Railway station in Hagi, Yamaguchi Prefecture, Japan

Ii Station (飯井駅, Ii-eki) is a passenger railway station located in the city of Hagi, Yamaguchi Prefecture, Japan. It is operated by the West Japan Railway Company (JR West). The station is promoted by a local government as "the station with the shortest Latin name", based on the fact that, while there are other stations with two Latin letters (Ao, Oe, and Ei), the width of "Ii" is the narrowest amongst others.

==Lines==
Ii Station is served by the JR West San'in Main Line, and is located 588.1 kilometers from the terminus of the line at .

==Station layout==
The station consists of one side platform serving a single bi-directional track. The station building is on the platform and serves as a waiting room.
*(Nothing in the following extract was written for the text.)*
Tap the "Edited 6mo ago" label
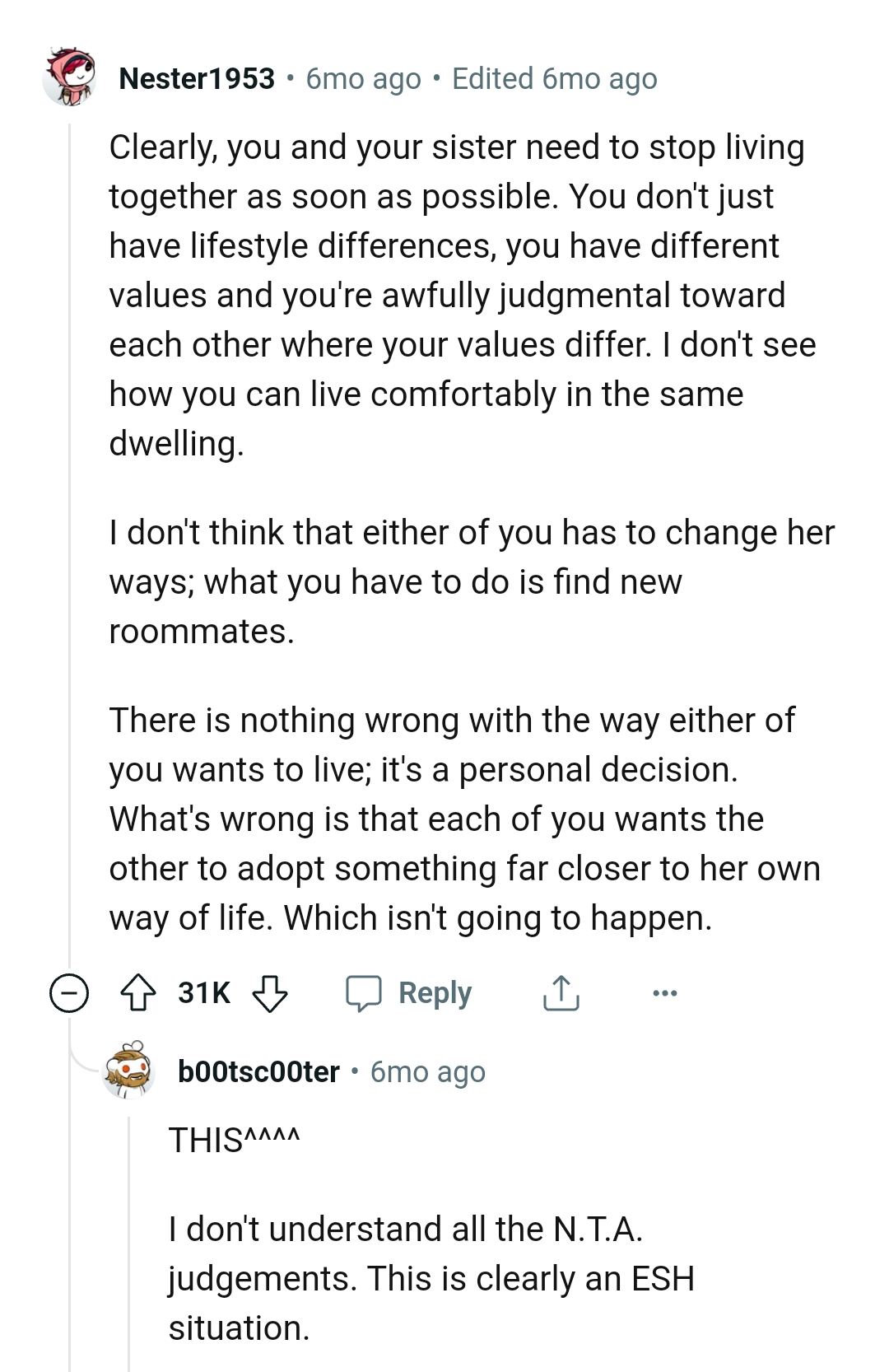Image resolution: width=889 pixels, height=1372 pixels. point(554,79)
The station is unattended.

==History==
The station was opened on 21 January 1964 as an unstaffed station on the initiative of Takeo Kawamura's father, a prefectural assemblyman from the area. From 28 July to 8 August 2013, due to heavy rain damaging the track, train service was suspended from Masuda Station to Nagatoshi Station, including this station. In 2020, 300 pieces of visit certificates is distributed to people who visited.

==Passenger statistics==
In fiscal 2020, the station was used by an average of 4 passengers daily.

==Surrounding area==
The station is located in the fishing port village of Ii, surrounded by mountains and the sea, and from the platform the Sea of Japan is visible.